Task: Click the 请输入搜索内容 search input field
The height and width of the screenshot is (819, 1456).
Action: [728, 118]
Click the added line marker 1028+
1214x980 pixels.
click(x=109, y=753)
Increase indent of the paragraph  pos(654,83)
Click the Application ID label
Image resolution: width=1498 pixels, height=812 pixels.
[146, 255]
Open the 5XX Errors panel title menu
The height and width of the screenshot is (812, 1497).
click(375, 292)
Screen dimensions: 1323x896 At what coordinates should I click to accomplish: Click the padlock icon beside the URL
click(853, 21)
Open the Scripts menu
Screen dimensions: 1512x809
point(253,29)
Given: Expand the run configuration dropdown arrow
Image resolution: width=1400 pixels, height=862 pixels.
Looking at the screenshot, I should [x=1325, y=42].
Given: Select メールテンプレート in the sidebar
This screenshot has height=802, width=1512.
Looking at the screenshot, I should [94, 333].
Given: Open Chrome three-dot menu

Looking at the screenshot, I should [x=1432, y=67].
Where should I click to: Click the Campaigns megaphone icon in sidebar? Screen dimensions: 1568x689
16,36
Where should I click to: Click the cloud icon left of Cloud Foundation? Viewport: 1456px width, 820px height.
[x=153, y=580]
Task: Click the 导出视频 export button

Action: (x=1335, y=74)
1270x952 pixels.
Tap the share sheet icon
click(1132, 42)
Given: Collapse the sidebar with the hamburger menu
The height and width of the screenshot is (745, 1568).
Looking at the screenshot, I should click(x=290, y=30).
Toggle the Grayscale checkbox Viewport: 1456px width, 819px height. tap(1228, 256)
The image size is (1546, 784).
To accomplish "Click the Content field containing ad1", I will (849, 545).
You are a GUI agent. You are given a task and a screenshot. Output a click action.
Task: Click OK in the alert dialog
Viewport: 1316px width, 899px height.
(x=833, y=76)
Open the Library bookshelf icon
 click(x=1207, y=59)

####################

Only the lines from the one with "1270x952 pixels." through the final line above belong in the answer, each reproduced word for word.

## Answer space
1270x952 pixels.
Tap the share sheet icon
click(1132, 42)
Given: Collapse the sidebar with the hamburger menu
The height and width of the screenshot is (745, 1568).
Looking at the screenshot, I should click(x=290, y=30).
Toggle the Grayscale checkbox Viewport: 1456px width, 819px height. tap(1228, 256)
The image size is (1546, 784).
To accomplish "Click the Content field containing ad1", I will (849, 545).
You are a GUI agent. You are given a task and a screenshot. Output a click action.
Task: Click OK in the alert dialog
Viewport: 1316px width, 899px height.
(x=833, y=76)
Open the Library bookshelf icon
 click(x=1207, y=59)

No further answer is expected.